『お人よし侯爵家』の事情・中
メイドたちにクヴァインの両親が訪ねてくると聞かされて、アンジェリカは露骨に嫌な顔をしていた。
「あのいけ好かない花婿(仮)の妻らしく振舞わなきゃいけないなんて……虫唾が走るわ」
窓際に置いた長椅子に寝そべりお気に入りの本を読んでいるアンジェリカの傍ではギィズが竪琴の手入れをしている。

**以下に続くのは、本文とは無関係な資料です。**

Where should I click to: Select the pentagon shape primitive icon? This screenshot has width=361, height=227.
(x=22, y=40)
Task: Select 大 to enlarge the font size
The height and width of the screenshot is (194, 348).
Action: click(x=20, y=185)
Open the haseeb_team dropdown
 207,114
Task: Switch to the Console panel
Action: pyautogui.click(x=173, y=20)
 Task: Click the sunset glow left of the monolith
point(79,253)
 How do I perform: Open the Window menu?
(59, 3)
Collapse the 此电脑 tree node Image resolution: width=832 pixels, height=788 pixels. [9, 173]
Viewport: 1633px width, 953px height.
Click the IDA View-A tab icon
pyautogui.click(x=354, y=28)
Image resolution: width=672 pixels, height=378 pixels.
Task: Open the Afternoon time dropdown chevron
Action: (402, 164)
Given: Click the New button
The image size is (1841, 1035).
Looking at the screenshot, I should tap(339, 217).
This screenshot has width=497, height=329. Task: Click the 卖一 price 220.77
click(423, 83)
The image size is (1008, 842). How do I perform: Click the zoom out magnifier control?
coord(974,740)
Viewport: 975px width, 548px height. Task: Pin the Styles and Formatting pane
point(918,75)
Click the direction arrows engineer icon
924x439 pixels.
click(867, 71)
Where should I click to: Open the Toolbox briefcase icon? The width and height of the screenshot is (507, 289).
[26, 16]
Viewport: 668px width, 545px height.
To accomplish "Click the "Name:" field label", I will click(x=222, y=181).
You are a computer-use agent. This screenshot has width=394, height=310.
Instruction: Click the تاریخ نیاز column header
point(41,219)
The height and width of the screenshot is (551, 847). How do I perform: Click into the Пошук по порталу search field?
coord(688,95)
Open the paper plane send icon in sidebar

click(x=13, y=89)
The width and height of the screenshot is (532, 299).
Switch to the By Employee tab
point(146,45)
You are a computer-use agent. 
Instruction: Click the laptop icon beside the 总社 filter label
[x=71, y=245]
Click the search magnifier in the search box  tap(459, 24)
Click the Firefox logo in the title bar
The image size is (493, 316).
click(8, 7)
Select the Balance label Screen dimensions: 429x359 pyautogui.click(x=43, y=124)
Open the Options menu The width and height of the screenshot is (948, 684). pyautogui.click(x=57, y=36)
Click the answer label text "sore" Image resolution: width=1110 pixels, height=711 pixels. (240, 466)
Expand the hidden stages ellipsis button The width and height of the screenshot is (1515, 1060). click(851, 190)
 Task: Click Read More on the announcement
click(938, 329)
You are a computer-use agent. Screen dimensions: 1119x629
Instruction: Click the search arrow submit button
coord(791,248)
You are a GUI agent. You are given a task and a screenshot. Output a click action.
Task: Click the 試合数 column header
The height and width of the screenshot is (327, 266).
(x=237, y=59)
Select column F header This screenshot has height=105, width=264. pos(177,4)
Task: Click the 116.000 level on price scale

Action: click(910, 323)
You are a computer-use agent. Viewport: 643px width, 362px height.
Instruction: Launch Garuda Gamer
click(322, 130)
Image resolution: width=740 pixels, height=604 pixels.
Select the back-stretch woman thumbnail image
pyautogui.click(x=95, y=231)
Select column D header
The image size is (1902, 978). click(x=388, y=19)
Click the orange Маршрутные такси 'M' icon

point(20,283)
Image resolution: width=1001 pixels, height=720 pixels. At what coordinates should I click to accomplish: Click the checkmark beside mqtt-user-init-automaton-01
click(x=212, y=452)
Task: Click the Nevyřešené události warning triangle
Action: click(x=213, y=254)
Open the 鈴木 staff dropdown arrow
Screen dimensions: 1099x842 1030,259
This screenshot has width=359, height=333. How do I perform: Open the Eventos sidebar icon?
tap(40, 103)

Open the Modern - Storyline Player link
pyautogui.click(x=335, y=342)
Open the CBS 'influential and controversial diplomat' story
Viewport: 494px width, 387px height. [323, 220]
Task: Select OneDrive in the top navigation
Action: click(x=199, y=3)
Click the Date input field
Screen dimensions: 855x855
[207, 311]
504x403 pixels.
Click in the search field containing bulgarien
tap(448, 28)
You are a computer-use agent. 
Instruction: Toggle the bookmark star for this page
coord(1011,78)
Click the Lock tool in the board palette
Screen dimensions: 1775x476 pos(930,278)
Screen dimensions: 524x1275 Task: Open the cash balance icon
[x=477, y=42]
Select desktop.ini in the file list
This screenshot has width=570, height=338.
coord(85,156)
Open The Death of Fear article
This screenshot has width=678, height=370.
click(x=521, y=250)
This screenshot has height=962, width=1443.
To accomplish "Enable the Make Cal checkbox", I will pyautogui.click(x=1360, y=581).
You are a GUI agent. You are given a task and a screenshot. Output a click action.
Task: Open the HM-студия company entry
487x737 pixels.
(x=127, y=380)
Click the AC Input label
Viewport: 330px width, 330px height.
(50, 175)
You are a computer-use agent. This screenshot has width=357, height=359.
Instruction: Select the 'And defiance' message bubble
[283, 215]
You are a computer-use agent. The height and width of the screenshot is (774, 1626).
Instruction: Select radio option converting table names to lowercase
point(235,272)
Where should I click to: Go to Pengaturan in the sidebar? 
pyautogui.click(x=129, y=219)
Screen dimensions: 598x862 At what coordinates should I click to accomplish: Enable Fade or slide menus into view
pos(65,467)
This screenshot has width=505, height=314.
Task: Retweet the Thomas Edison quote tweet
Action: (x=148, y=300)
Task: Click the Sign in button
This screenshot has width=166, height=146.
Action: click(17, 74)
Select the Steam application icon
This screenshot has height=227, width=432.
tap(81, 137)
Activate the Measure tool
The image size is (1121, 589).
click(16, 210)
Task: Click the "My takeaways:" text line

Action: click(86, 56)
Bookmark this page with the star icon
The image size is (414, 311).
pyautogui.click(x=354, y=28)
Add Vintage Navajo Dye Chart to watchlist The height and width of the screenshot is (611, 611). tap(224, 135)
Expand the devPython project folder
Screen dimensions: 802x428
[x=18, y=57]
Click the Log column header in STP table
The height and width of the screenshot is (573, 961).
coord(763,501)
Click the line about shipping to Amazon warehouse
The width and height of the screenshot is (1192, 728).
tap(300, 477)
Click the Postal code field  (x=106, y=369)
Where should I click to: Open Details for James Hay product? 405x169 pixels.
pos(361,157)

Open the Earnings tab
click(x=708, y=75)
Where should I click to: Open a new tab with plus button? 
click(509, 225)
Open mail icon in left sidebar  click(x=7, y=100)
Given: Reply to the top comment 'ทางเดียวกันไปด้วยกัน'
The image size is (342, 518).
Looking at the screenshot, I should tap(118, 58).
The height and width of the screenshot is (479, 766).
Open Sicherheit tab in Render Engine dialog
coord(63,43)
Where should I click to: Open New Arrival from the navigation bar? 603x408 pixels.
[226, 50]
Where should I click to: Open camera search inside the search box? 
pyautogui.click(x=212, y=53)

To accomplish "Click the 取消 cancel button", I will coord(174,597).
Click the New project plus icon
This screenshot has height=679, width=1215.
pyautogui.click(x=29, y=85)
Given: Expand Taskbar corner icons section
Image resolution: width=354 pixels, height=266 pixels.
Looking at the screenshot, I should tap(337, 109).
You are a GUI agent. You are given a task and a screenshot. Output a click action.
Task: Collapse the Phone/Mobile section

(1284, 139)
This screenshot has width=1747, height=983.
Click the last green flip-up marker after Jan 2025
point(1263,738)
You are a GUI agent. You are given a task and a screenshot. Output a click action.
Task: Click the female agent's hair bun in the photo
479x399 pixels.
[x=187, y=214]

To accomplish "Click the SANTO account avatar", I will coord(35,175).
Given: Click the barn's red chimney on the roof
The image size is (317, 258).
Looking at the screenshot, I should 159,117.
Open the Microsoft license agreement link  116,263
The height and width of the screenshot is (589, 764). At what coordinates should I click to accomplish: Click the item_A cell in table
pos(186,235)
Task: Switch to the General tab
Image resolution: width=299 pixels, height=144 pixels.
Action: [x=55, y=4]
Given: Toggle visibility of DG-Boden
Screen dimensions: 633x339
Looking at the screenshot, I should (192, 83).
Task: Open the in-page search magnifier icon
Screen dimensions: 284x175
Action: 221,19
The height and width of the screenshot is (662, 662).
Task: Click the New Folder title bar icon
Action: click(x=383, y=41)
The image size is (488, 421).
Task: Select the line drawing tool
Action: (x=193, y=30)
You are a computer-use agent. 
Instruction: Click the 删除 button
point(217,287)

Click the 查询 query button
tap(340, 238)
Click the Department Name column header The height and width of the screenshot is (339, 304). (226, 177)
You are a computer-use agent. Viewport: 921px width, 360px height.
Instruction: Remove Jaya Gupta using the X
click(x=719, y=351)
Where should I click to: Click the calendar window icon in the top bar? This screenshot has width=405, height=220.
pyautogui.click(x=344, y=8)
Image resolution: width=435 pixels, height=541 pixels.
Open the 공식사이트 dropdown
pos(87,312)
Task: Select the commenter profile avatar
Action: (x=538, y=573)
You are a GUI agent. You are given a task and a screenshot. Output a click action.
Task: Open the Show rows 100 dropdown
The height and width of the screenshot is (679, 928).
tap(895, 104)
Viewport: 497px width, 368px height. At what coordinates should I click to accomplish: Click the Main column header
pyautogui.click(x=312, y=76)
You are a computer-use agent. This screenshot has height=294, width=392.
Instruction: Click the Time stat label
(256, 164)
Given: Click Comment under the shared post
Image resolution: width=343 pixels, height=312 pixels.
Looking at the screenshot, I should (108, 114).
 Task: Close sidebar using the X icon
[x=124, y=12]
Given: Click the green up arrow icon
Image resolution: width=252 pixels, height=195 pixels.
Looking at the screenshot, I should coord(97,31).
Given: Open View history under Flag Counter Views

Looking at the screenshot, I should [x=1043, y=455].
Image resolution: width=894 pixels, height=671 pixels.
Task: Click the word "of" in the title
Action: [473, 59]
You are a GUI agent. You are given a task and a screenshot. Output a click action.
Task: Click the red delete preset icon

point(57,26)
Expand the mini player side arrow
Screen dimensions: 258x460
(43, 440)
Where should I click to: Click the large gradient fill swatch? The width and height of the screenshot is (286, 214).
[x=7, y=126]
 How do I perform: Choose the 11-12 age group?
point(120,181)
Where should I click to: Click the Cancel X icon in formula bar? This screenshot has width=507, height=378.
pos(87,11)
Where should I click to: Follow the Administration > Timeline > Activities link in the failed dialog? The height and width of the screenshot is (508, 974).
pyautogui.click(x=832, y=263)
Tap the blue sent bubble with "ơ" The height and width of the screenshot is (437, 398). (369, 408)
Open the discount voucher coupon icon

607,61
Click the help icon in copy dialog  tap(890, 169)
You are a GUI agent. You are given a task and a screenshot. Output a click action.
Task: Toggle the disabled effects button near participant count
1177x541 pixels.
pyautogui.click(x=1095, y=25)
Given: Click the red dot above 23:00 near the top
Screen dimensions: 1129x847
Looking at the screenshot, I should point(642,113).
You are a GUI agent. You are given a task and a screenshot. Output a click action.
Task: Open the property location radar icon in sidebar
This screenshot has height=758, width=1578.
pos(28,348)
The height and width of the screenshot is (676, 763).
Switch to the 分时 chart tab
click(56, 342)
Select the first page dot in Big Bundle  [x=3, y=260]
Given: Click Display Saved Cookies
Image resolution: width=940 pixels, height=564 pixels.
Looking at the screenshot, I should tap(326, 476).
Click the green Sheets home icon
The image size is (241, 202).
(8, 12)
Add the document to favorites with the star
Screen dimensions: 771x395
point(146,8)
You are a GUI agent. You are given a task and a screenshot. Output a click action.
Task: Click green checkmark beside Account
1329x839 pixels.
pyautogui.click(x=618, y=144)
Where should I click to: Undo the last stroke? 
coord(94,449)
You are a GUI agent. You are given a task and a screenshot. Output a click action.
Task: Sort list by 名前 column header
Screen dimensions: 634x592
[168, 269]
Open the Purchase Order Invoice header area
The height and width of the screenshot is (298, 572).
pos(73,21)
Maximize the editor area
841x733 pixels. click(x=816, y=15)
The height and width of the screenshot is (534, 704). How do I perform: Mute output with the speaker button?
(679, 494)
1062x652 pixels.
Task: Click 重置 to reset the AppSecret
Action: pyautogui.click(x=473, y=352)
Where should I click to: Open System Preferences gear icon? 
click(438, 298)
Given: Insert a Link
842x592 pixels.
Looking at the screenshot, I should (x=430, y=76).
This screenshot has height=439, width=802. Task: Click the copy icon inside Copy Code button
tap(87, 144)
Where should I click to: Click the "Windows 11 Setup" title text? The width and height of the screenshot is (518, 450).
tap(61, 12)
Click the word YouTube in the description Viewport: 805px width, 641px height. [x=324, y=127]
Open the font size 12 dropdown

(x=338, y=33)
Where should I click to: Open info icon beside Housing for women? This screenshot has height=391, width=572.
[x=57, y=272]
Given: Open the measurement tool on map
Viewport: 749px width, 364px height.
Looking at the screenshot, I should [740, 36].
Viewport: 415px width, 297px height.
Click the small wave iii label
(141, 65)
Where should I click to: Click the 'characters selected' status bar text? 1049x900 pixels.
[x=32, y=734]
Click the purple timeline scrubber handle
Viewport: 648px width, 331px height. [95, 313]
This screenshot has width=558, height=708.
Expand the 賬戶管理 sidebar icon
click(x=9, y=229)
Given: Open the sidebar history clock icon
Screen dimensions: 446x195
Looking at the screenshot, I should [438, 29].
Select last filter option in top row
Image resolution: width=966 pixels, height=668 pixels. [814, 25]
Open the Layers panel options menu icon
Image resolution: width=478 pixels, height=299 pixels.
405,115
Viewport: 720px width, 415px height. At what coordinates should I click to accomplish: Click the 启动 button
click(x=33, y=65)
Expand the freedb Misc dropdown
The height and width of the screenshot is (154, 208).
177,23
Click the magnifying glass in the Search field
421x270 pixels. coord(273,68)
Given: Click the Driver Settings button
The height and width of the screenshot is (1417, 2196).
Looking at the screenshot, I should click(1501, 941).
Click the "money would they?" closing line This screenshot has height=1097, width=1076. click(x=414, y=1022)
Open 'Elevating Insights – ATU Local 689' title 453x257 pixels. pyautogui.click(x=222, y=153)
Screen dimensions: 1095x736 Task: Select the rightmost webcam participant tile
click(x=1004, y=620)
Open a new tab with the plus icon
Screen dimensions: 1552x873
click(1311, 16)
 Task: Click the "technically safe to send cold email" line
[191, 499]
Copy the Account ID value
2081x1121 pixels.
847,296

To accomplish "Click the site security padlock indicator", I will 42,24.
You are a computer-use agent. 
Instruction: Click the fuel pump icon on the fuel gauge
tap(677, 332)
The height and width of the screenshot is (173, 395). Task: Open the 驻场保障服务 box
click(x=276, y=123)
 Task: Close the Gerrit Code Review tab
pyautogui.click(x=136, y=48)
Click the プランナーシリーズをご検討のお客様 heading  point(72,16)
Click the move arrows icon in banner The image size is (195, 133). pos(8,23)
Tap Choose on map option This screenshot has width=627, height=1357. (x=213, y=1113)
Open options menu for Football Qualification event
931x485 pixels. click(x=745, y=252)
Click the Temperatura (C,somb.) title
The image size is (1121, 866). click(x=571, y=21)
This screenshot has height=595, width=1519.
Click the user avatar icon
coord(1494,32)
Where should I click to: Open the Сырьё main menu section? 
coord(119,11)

「お嬢さま、ドレスは薄い水色でシルク素材にしましょうか。ビジューもフリルも控えめでよろしいですか」
「ああ、そうね。えっと……夜会ではないから露出は控えめの方がいいわね」
「承知いたしました。髪飾りはお気に入りの鳥の羽ですか?」
「あ、まって、まって。こっちのパールにしてくれる?」
アンジェリカが宝石箱から取り出した髪飾りは、派手好みの彼女にしては珍しい控えめなデザインだった。メイドたちは首をかしげるが、ギィズは小さく笑った。
「いいと思うよ、姫。その心遣い」
「気付いても言わないでくれるとありがたいんだけど……。ねぇ、ギィズ。あなたも一緒に……」
いけません、と、慌ただしく着付けをする使用人たちが合唱する。
「つまんなーい!」
髪も結いなおし、化粧も控えめに。チコリたちの手によってどんどん『令嬢』が『妻』へと変わっていく。
「どう? ギィズ」
「美しいよ。海の中で輝く真珠のようだよ。そうだね、一曲出来そうだ……」
海を知らないからよく分からないわ、と、アンジェリカが笑う。その傍でギィズが竪琴を奏で始める。甘く優しい旋律に、アンジェリカもメイドたちも、思わず聞き入ってしまう。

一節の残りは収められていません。